Zumindest eines merkt die Stadtverwaltung deutlich: Die Bürger sind nachhaltig sensibilisiert für das Schicksal von Kindern. Im zweiten Halbjahr 2007 gingen 52 Meldungen über mögliche Kindesgefährdungen beim Jugendamt ein, in den ersten vier Monaten 2008 schon 72. Stefan Breuer, Teamleiter beim Allgemeinen Sozialen Dienst (ASD), der solchen Hinweisen nachgeht: „Mit diesen steigenden Zahlen müssen wir uns beschäftigen.” In konkreten Einzelfällen gegen den Willen der Eltern einzugreifen, ist für die Stadt jedoch sehr schwer, berichtet Breuer.

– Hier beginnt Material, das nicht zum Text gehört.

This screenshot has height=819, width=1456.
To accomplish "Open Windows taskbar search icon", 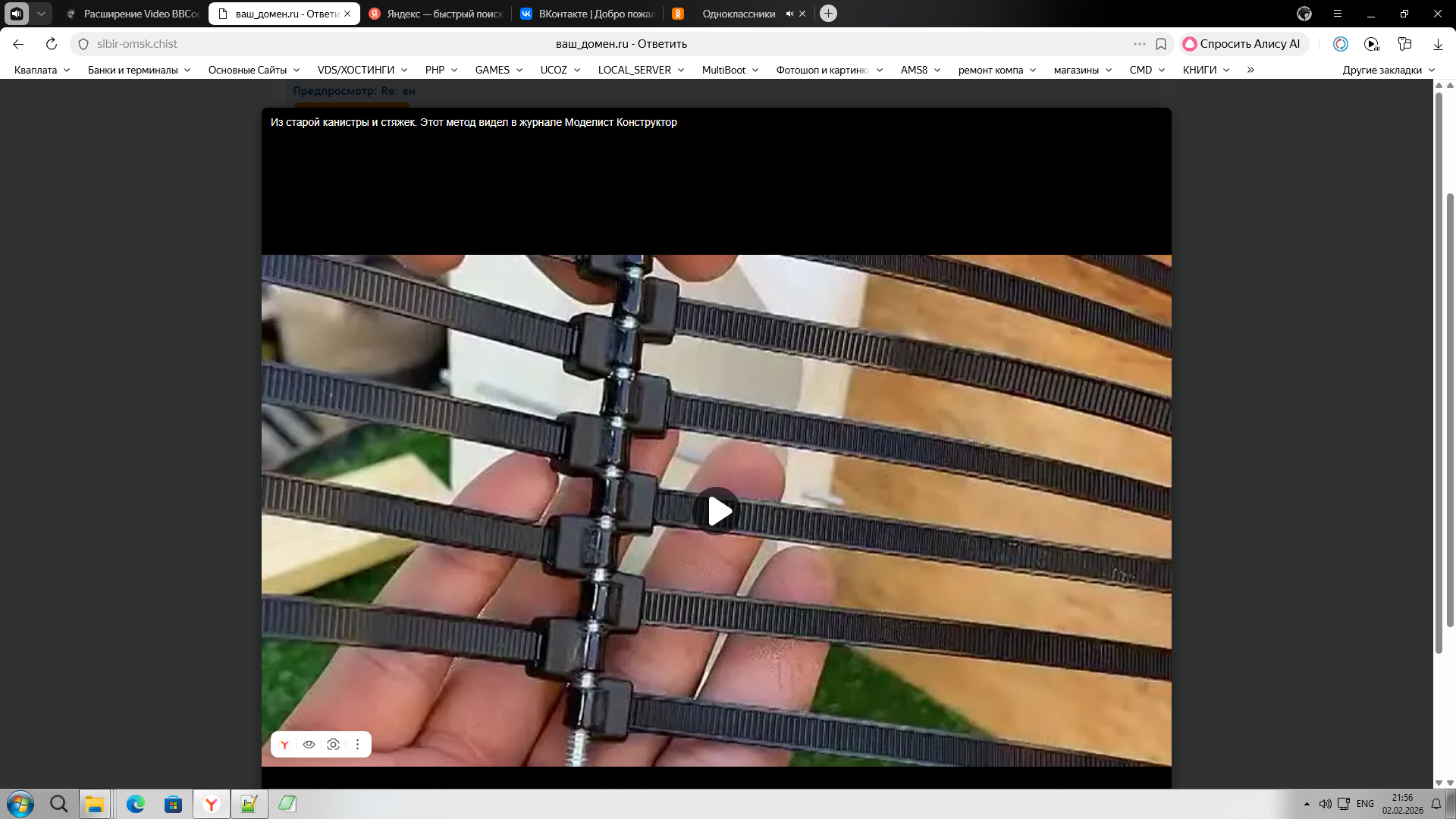I will 58,804.
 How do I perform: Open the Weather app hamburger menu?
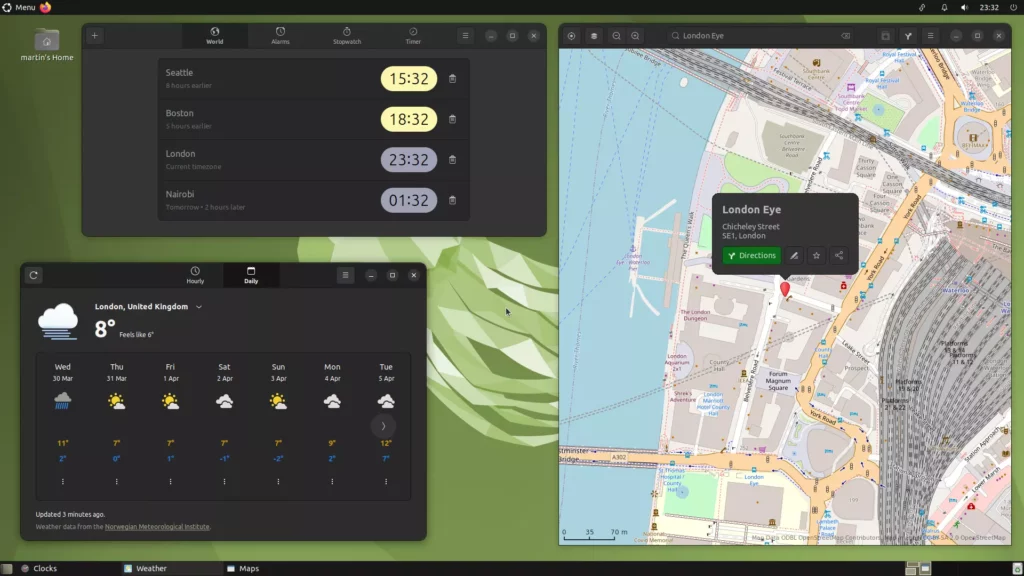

Sein Fazit: „Es ist Fakt: Kinder haben kein Recht auf optimale Verhältnisse.” Johannes Groppe ergänzt: „Prävention bedeutet nicht, dass es uns gelingt, solche Fälle zu verhindern. Wenn die Eltern keine Hilfe annehmen, bleibt den Behörden nur noch der rechtliche Korridor. Und der ist eng.” Wie eng Gerichte die Elternrechte auslegen, das hat die Stadt zuletzt auch im Fall Justin erfahren. Die strafrechtlichen Ermittlungen gegen die Eltern mussten eingestellt werden. Die Tatwahrscheinlichkeit für Vater und Mutter des Säuglings liege bei 50:50, erfuhr die Stadt aus den Akten. Gleichwohl konnte die Mutter in einem Eilverfahren vor dem Oberlandesgericht Hamm durchsetzen, dass die beiden älteren Töchter wieder aus einer Pflegefamilie zu ihr zurückkehren dürfen. Die Mutter sei „in jeder Hinsicht kooperativ” und nehme erzieherische Hilfen an, berichtet Sozialdezernent Gerd Baumeister. Ein Gutachten über die „Erziehungsfähigkeit” der Frau ist noch in Arbeit und soll bis zur Hauptverhandlung vor dem Amtsgericht fertig sein.